この街ですれ違うとき、つながる場所

”共同の仕事をするときには習慣と習慣がぶつかり合うことで、実のあるものができると思います。” 武満徹

「オペラをつくる」岩波新書より

カフェやレストランの賑わい、
お店の人だかりや駅の混雑も、
そんなありふれた東京の風景が
一瞬で消えてしまったのが2020年です。

人通りのない街はやっぱり寂しい。

いつものように、ふらっと散歩に出たい。

知らない場所ではもっと冒険したいし、
新しい人とも出会いたい。

じっと我慢だった夏を乗り越え、何年ぶりだろう。。わたしも六本木まで「遊びに」出かけてきました。
今回のお目当ては、安藤忠雄氏設計のミュージアム21_21 DESIGN SIGHTです。昔はカルチャーの街という印象のなかった六本木ですが、ヒルズのオープンを境にずいぶんとその様相も変化を遂げました。
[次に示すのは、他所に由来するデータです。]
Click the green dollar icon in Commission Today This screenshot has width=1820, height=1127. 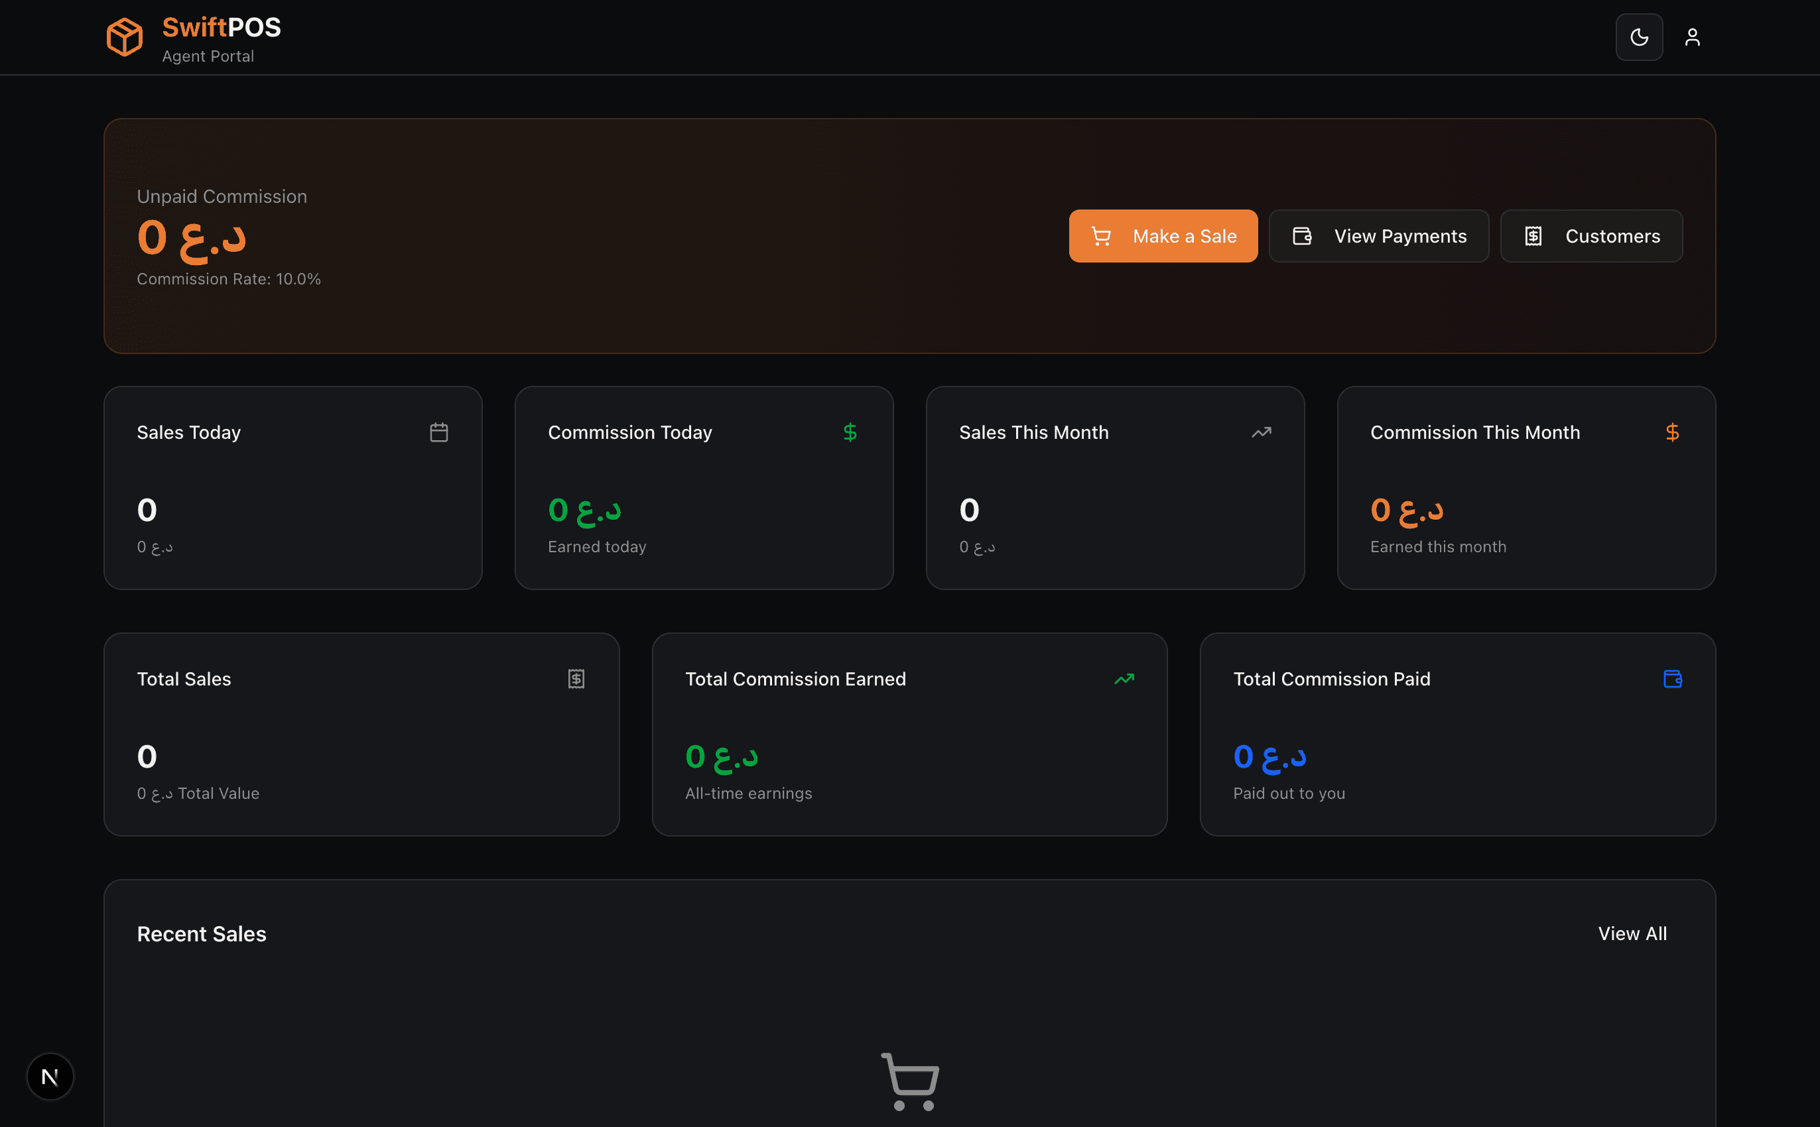coord(849,432)
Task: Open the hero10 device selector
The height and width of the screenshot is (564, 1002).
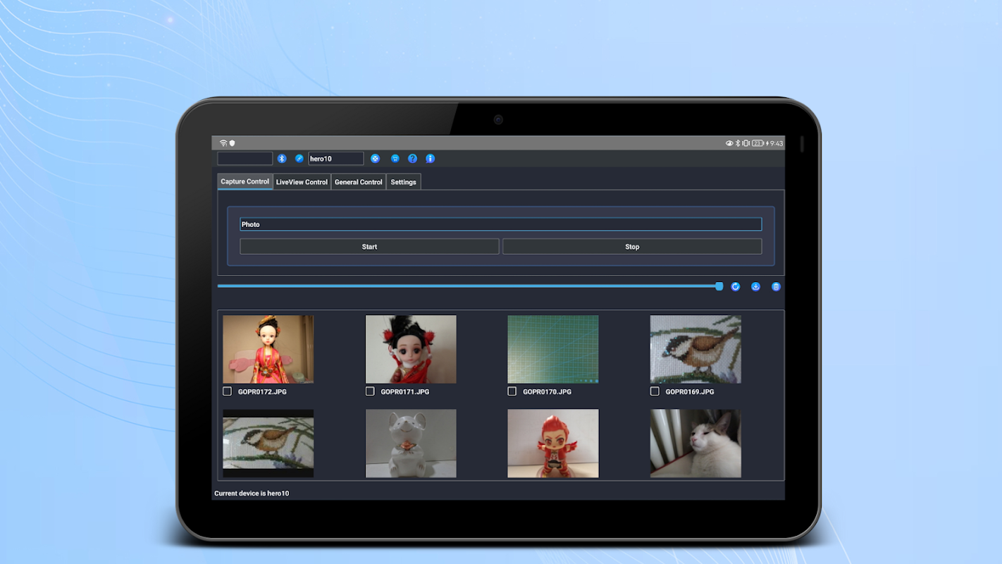Action: pyautogui.click(x=335, y=159)
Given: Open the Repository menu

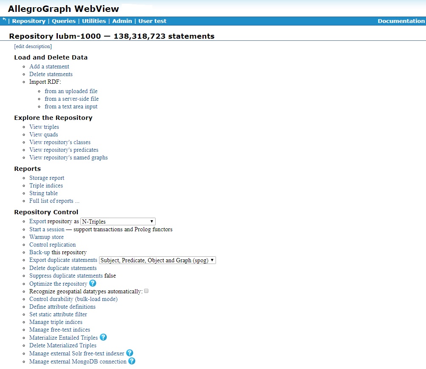Looking at the screenshot, I should (x=28, y=21).
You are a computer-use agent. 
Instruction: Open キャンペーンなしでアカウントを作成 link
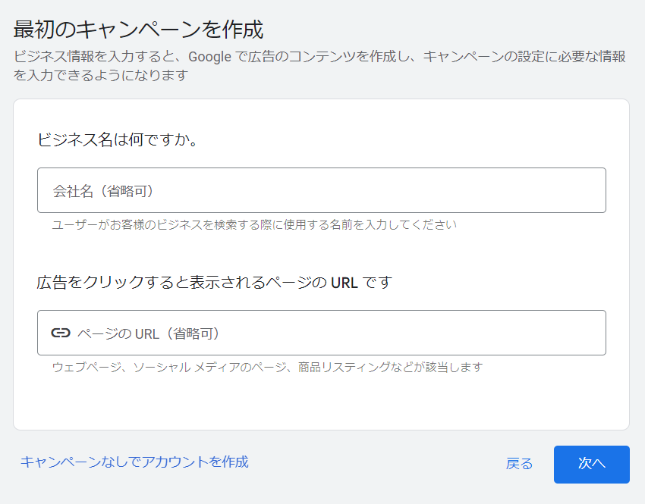click(x=134, y=462)

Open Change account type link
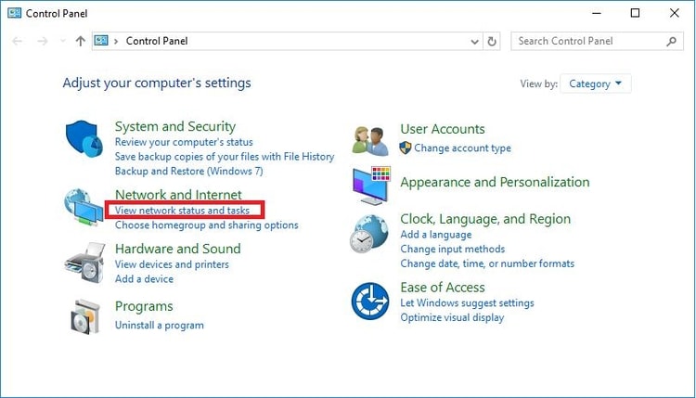pyautogui.click(x=462, y=148)
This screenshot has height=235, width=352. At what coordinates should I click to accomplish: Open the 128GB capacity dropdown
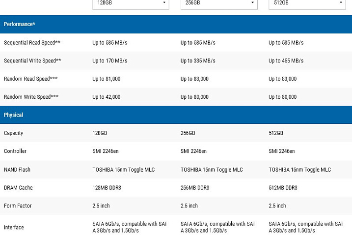click(x=131, y=3)
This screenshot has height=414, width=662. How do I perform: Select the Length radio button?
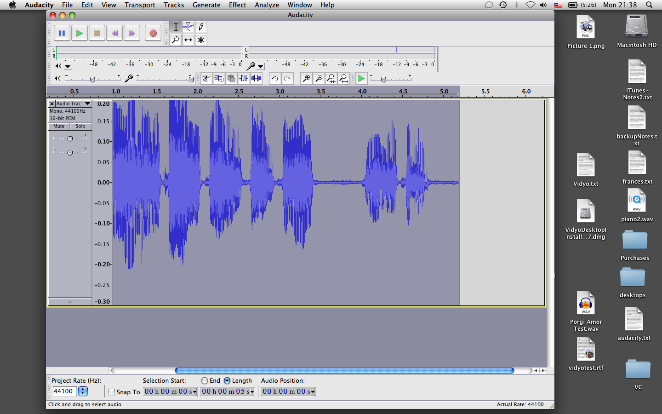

かつての青山ブックセンターは夜中の友だったなぁ。大好きな洋書を立ち読みしたくて、夜な夜な本当にお世話になりました。でもそれ以外カルチャーらしきものとはまったく縁なしというのがわたしの記憶の中の六本木です。お世辞にも安全、綺麗とは言えなかったこの外国人御用達飲み屋街に、新国立美術館をはじめミッドタウンなど数々の文化施設が誕生し、六本木は緑豊かで住みたくなる街に生まれ変わりました。10年、20年という時を重ねこれほどのダイナミックさ、大胆さを表現できる都市は世界でも東京だけだと思っています。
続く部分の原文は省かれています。